In July 2018, textile design students Arjunvir Singh and Rashi Sharma wanted to spend their college fieldwork documenting Suzani embroidery in Kashmir. Their faculty at the National Institute of Design (NID), Ahmedabad, rejected the proposal.
The brief required a craft from their home states, so the two settled on Khes, a Punjabi textile they considered too ordinary to count as a craft worth studying. That reluctant choice became the most significant work of their academic lives.
A textile too common to be noticed
Khes is a handwoven cotton fabric from undivided Punjab, used as a bedcover, shawl, and light blanket, and woven with yarn coarser than that used for dhurries but finer than khaddar. It also formed a key part of a bride’s trousseau.
While researching it, Arjunvir and Rashi encountered an unfamiliar term: Majnu Khes, woven in a compound double-cloth structure they had never seen produced on a Punjabi pit loom without a jacquard machine.
Khes is a cotton fabric patterned with stripes and plaids
Curious, they set out to track it down across Jalandhar, Nakodar, Amritsar, Chandigarh, Patiala, Ludhiana, and Panipat. No one, not even practising weavers, had heard the name.
Found in a trunk at home
The search ended at Arjunvir’s own house in Jalandhar. His mother retrieved a fabric from an old trunk, one his grandfather had treasured and never let anyone use. It was a Majnu Khes, likely older than Partition itself.
The discovery raised a sharper question: what if this weave had never existed in the part of Punjab that is now in India at all? Reaching out to family and neighbours, the duo found that everyone who owned a Majnu piece had migrated from West Punjab to East Punjab during the 1947 exodus.

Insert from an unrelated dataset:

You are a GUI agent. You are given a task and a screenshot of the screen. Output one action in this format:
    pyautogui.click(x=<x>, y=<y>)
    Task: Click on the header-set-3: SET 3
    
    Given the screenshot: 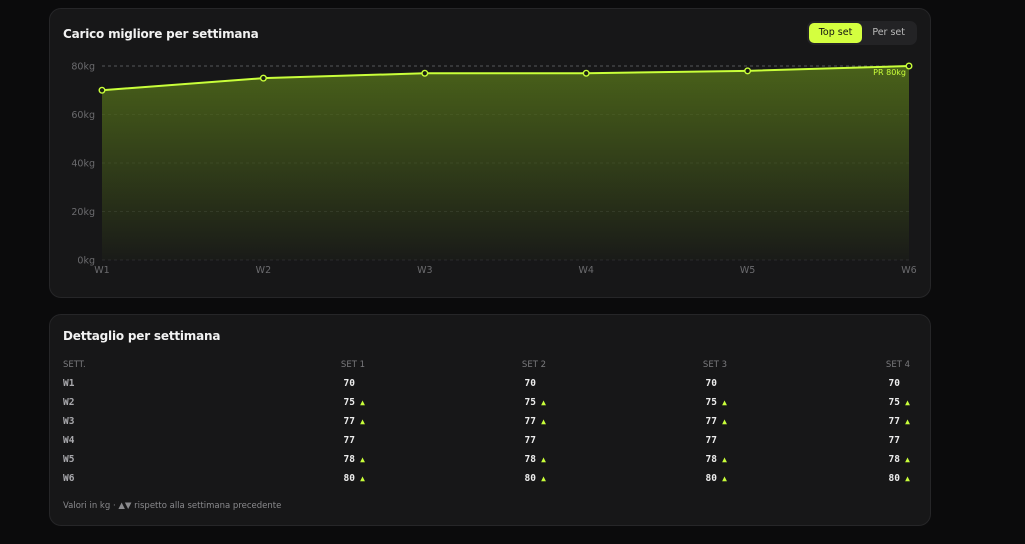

Family heirloom stories like this one keep surfacing across Punjabi households, each trunk holding its own quiet record of what survived the crossing.
Building the record, one interview at a time
The classroom project ended in November 2018, but the two carried it forward as The Khes Project and resumed it as their graduation thesis in January 2020. Khes, they learned, falls into three types by weave complexity: Saada, Gumti, and Majnu, the last requiring a professional loom setup too intricate for home weaving.
Portraits of Satinder Kaur, Joginder Kaur, and Tejinder Kaur, who are partition migrants interviewed by the duo
Interviews with Partition survivors Satinder Kaur, Joginder Kaur, and Tejinder Kaur filled in what objects alone could not. Majnu, they learned, was reserved for special guests and considered “khas,” meaning special, because it was bought from professional weavers called Julahas rather than woven at home like simpler Khes varieties.
Before the pandemic halted further field visits, the two had built a small but rigorous dataset: ownership of a Majnu piece correlated almost entirely with a family’s migration history, evidence that the weave had vanished from India, not merely faded.
Following the thread to Pakistan
Through faculty contacts, they reached Noorjehan Bilgrami, a Karachi-based textile researcher and founding member of the Indus Valley School of Design, who connected them to Zeb Tariq, whose 1990s thesis on Khes offered rare documentation of Majnu motifs.
Bilgrami’s network led further still to Iram Ansari in Lahore and Sohail Tareen in Multan, who confirmed Majnu Khes is still produced in Pakistan, though now mostly on power looms, with a visible drop in quality from the old handwoven pieces.
Khes weaving took place across the entire belt from Sindh to West Punjab to East Punjab, and the intricacy of the weave decreased as one moved towards East Punjab.
Weavers working with Tareen agreed to hand-weave fresh Majnu samples for the project, and a Lungi weaver named Rasool Bakhsh wove pieces in Sindh based on motifs the students sent across, testing whether old patterns could still translate from photograph to loom. With no direct courier route between the two countries, one package reached India via Dubai, the other via London, a roundabout journey for a textile separated by a border just a few hundred kilometres wide.
What the documentation adds up to
The pandemic shelved the exhibition the duo had planned around their archive, but the research itself, oral histories, motif records, and newly woven samples, remain the most detailed account of Majnu Khes available anywhere.
It does not bring the weave back to Indian looms. What it does is settle, with evidence rather than folklore, exactly how and why a working craft tradition disappeared from one side of a border while surviving, faintly, on the other.
Other efforts to keep Punjab’s handloom heritage alive and revivals of near-extinct Indian weaves elsewhere depend on exactly this kind of groundwork. Before a craft can be rebuilt, someone has to first prove it was lost, and find out precisely where.